Phase-1 clinical trials is entirely different from other studies  and the first step in the development of New Chemical entity . It requires perfect understanding of preclinical studies and its correct use for human beings in identifying the dosages, drug administration and the safety.  Based on this studies, the future studies can be carried out.
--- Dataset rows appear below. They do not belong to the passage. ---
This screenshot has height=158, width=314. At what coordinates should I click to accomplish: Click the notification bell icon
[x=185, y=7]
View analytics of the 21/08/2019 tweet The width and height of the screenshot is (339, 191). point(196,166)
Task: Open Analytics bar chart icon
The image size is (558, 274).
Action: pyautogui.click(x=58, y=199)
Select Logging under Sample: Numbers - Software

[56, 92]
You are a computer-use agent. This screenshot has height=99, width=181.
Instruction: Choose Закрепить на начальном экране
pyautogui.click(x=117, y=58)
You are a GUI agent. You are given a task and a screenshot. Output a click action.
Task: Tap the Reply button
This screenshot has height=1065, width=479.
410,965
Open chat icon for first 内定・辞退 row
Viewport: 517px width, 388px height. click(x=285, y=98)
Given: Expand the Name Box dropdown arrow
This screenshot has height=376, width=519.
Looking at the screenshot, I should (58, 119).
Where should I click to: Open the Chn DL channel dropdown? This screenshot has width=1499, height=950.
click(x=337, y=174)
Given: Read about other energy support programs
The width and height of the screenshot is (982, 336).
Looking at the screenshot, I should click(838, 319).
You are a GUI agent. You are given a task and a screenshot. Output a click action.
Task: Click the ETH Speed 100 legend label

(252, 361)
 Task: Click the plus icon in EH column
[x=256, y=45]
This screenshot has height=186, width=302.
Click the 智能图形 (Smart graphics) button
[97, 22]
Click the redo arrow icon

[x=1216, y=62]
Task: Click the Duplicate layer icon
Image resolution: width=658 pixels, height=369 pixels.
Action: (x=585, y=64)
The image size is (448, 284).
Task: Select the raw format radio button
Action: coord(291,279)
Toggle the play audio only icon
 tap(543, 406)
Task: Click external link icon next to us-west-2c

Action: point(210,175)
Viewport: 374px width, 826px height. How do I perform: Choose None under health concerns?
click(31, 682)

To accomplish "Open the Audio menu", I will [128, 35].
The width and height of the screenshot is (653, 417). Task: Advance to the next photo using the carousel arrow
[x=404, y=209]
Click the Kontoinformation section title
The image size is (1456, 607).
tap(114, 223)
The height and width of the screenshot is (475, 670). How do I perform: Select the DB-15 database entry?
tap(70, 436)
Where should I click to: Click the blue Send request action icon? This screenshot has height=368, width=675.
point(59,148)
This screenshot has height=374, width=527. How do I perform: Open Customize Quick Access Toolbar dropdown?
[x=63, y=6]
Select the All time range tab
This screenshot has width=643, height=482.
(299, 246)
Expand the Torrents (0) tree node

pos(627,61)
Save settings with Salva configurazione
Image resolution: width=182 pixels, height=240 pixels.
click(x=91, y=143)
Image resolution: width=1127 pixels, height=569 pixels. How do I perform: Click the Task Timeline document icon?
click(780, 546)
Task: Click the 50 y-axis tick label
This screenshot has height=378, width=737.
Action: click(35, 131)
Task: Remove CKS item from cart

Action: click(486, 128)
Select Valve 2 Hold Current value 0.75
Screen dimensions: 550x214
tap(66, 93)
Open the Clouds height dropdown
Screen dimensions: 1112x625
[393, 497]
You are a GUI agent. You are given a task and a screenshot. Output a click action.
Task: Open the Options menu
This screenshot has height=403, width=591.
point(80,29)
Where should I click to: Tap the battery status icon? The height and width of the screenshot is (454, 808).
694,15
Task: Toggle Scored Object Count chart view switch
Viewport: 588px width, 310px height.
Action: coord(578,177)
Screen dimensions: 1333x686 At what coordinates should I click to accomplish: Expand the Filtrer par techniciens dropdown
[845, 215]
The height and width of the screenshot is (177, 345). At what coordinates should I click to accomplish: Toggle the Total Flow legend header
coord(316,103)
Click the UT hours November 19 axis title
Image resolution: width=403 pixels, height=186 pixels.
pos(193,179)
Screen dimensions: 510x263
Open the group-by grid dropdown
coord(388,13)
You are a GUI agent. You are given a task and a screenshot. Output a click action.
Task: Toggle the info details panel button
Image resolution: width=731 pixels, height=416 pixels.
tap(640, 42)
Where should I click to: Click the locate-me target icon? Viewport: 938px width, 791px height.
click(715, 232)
There are many studies which could be included in Phase-1 studies. Some of them are mentioned as below:

  1. First in Man studies: It is for the first time a new drug is being administered in the human beings. It provided an idea about the safety of molecule and PK characteristics (Absorption, Distribution, Metabolism, elimination) of the drug in human being. This study is by and large conducted in the Healthy male subjects as a cohort of 5-10 subjects.
  2. Single Ascending Dose (SAD) studies: This study is by and large conducted in the Healthy subjects as a cohort of 6 to 12 subjects. In each cohort there could be some subjects receiving active drug and very few receive placebo (e.g. 5 Active drug+1 Placebo, 7 Active drug + 1 Placebo, 8 Active drug+ 2 Placebo, 10 Active drug+ 2 Placebo etc.). There may be 4 to 6 cohorts in the study. Each cohort receives a Dose of the New Drug in the Ascending fashion. The PK samples are collected at various time intervals to understand the PK profile of the NCE and difference between each dose. Sometimes, PD parameters are also used to understand the profile of the drug at different dosage and to evaluate the safety. One of the cohort will be designed to evaluate food effect of particular molecule, in which drug will be administered after 30 minutes of high fat high calorie breakfast consumption by subject. Evaluation will be done by comparison of safety, PK and PD data in fasting and fed condition.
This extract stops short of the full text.